Provided material
===

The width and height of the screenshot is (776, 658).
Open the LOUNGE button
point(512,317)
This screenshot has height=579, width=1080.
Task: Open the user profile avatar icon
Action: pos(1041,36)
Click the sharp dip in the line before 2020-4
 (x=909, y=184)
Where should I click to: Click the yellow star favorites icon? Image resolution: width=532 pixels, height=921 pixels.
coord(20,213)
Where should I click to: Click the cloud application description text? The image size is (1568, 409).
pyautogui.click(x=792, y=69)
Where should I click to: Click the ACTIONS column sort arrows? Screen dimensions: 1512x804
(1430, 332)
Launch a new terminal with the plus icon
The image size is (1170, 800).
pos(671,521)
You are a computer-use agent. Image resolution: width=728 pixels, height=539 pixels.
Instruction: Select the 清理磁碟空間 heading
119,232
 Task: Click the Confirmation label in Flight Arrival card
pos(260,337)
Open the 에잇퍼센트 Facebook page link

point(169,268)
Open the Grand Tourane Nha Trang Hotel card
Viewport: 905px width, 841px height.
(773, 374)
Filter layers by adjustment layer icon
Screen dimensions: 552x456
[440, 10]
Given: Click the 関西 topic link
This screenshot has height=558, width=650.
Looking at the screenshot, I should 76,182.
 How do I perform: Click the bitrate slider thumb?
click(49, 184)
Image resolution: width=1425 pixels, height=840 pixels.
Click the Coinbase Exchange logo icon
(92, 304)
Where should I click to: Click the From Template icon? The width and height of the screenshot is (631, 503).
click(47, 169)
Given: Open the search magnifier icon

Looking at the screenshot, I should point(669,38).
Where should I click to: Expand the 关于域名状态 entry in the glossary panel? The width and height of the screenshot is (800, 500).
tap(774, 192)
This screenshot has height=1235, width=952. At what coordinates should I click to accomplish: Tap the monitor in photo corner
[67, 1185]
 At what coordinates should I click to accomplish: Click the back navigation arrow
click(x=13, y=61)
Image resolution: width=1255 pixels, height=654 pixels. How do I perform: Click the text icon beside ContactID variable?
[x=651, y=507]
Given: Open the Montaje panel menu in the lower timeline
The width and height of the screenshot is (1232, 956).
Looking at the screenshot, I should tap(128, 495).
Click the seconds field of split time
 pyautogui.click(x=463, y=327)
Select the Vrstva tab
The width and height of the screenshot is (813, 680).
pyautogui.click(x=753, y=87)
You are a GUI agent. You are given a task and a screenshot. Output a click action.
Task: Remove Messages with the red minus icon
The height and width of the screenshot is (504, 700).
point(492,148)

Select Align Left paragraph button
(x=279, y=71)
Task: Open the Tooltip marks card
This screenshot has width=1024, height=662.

===

Work required
Return the full listing. Leave every word as it stands.

Result of the exercise
The width and height of the screenshot is (776, 658).
Open the LOUNGE button
point(512,317)
This screenshot has height=579, width=1080.
Task: Open the user profile avatar icon
Action: pos(1041,36)
Click the sharp dip in the line before 2020-4
 (x=909, y=184)
Where should I click to: Click the yellow star favorites icon? Image resolution: width=532 pixels, height=921 pixels.
coord(20,213)
Where should I click to: Click the cloud application description text? The image size is (1568, 409).
pyautogui.click(x=792, y=69)
Where should I click to: Click the ACTIONS column sort arrows? Screen dimensions: 1512x804
(1430, 332)
Launch a new terminal with the plus icon
The image size is (1170, 800).
pos(671,521)
You are a computer-use agent. Image resolution: width=728 pixels, height=539 pixels.
Instruction: Select the 清理磁碟空間 heading
119,232
 Task: Click the Confirmation label in Flight Arrival card
pos(260,337)
Open the 에잇퍼센트 Facebook page link

point(169,268)
Open the Grand Tourane Nha Trang Hotel card
Viewport: 905px width, 841px height.
(773, 374)
Filter layers by adjustment layer icon
Screen dimensions: 552x456
[440, 10]
Given: Click the 関西 topic link
This screenshot has height=558, width=650.
Looking at the screenshot, I should 76,182.
 How do I perform: Click the bitrate slider thumb?
click(49, 184)
Image resolution: width=1425 pixels, height=840 pixels.
Click the Coinbase Exchange logo icon
(92, 304)
Where should I click to: Click the From Template icon? The width and height of the screenshot is (631, 503).
click(47, 169)
Given: Open the search magnifier icon

Looking at the screenshot, I should point(669,38).
Where should I click to: Expand the 关于域名状态 entry in the glossary panel? The width and height of the screenshot is (800, 500).
tap(774, 192)
This screenshot has height=1235, width=952. At what coordinates should I click to accomplish: Tap the monitor in photo corner
[67, 1185]
 At what coordinates should I click to accomplish: Click the back navigation arrow
click(x=13, y=61)
Image resolution: width=1255 pixels, height=654 pixels. How do I perform: Click the text icon beside ContactID variable?
[x=651, y=507]
Given: Open the Montaje panel menu in the lower timeline
The width and height of the screenshot is (1232, 956).
Looking at the screenshot, I should tap(128, 495).
Click the seconds field of split time
 pyautogui.click(x=463, y=327)
Select the Vrstva tab
The width and height of the screenshot is (813, 680).
pyautogui.click(x=753, y=87)
You are a GUI agent. You are given a task and a screenshot. Output a click action.
Task: Remove Messages with the red minus icon
The height and width of the screenshot is (504, 700).
point(492,148)

Select Align Left paragraph button
(x=279, y=71)
Task: Open the Tooltip marks card
This screenshot has width=1024, height=662.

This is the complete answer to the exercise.